Dans son allocution de bienvenue, le président de l’AJAN, a indiqué que le choix du thème de la conférence-débat est parti d’un constat général : désormais ce n’est plus le verdict des tribunaux qui consacre l’innocence ou la culpabilité des personnes, mais la rumeur sur les réseaux sociaux. « Sur la justice, l’influence des réseaux sociaux est marquante car utilisés par des lanceurs d’alertes et autres activistes pour dénoncer des délits ou des crimes et permettre parfois même d’appréhender plus vite leurs auteurs. Aujourd’hui, des victimes se sentent davantage encouragées et épaulées par la communauté des internautes lorsqu’elles portent plainte », a déclaré Me Boubacar Ali.

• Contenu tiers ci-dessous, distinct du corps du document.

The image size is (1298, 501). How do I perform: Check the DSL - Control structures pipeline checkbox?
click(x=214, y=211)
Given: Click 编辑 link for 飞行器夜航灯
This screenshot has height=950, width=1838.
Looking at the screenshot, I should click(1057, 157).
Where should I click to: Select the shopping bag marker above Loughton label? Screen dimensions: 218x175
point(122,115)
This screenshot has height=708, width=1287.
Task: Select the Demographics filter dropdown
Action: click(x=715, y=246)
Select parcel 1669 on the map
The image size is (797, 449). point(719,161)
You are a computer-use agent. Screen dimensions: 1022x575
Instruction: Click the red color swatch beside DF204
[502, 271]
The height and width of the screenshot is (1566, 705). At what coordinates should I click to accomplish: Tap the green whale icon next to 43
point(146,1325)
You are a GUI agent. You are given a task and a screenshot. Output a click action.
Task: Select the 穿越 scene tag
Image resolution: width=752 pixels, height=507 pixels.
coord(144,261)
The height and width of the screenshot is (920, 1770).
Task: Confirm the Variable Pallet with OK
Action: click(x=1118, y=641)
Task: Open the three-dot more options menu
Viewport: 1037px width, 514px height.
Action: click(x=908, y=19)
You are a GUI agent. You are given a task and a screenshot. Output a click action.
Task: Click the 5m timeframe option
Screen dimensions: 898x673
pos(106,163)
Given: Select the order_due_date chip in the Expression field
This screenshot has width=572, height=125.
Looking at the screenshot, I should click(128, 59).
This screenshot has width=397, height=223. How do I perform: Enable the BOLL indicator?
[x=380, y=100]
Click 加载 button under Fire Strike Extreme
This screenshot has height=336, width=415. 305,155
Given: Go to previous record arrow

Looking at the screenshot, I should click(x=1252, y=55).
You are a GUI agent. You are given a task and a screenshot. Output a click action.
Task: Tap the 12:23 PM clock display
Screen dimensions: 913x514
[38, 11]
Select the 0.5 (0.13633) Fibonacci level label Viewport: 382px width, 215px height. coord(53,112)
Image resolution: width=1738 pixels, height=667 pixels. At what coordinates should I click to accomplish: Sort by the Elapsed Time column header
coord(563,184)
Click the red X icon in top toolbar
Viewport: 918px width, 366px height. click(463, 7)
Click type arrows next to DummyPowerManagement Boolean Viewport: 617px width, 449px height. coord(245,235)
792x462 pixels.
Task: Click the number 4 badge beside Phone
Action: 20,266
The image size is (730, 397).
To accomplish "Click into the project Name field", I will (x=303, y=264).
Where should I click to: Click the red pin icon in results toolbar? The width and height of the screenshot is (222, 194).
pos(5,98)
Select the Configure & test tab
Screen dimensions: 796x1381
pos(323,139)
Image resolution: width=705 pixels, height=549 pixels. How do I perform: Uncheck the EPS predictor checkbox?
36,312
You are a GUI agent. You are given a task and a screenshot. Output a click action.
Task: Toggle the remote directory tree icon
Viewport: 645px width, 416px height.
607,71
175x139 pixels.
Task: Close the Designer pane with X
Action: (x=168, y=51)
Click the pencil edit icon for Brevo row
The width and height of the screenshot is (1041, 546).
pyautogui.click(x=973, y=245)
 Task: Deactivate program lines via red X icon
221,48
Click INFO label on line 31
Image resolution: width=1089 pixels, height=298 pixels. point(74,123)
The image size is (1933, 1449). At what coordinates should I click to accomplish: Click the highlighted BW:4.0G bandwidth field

Cette conférence-débat, qui a donné la parole également au public, a permis de discuter sur les avantages et les inconvénients de l’utilisation des réseaux sociaux dans le cadre d’affaires pendantes devant la justice ou d’affaires susceptibles d’aller devant la justice. Il ressort globalement de l’intervention des trois conférenciers que les réseaux sociaux sont d’indispensables outils de communication personnels et professionnels et qui portent toutefois en eux des dangers qu’il vaut mieux cerner avant d’en faire les frais. Sur les réseaux sociaux, le temps nécessaire à la réflexion est supprimé, le moment où vous voulez amener un propos nuancé, c’est déjà trop tard, a dit en substance le juge Nani. « En matière de harcèlement, le réseau social provoque un harcèlement en meute, même pour quelque chose de mineur », a déclaré Me Mounkaila Yayé de son côté. Pour l’influenceur Bana Ibrahim, « les réseaux permettent une prise de conscience collective sur certains sujets qui affectent la société. » Au Niger, aucune étude ne permet de mesurer l’impact des réseaux sociaux sur les décisions judiciaires. La conférence-débat a toutefois souligné la nécessité pour la justice, colonne vertébrale de notre société, de s’adapter à cette nouvelle dimension du vivre ensemble. Pour le juge Nani Soly Sidikou, la mission de la justice étant de défendre l’ordre établi, il y a paradoxe à la jeter dans l’arène de ceux qui en débattent et à la soumettre aux tentations de l’enfreindre impunément.